+++ Data shown +++
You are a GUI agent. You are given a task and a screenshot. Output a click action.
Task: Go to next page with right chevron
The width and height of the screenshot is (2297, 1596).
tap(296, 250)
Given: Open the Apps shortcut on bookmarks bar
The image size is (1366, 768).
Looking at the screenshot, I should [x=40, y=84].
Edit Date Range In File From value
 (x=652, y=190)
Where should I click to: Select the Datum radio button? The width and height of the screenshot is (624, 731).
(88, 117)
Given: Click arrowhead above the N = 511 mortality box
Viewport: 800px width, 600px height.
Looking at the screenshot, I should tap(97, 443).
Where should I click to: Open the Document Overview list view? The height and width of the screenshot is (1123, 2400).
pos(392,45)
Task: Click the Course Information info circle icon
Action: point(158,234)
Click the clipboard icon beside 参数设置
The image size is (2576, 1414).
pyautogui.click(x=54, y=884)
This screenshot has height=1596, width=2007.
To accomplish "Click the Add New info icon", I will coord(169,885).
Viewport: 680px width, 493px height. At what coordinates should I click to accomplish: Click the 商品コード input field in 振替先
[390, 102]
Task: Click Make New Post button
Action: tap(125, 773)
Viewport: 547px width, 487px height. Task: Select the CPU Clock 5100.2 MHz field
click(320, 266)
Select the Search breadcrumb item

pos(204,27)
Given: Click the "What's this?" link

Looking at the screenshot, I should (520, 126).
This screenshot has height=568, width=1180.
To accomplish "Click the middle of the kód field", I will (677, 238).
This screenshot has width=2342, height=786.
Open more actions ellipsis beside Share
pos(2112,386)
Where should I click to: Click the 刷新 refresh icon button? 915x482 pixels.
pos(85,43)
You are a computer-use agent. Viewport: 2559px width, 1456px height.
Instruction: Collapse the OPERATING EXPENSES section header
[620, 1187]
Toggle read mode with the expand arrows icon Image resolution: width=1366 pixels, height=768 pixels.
+++
**Problem:** Reproduce the rows of pointing data from the line containing "Where should I click to: Click" through the last line, requests included. Multiply every coordinate in the answers by 2.1 and round to whole numbers, with halves rounding up.

**Output of the task:**
Where should I click to: Click the 刷新 refresh icon button? 915x482 pixels.
pos(179,90)
You are a computer-use agent. Viewport: 2559px width, 1456px height.
Instruction: Collapse the OPERATING EXPENSES section header
[1302, 2493]
Toggle read mode with the expand arrows icon Image resolution: width=1366 pixels, height=768 pixels.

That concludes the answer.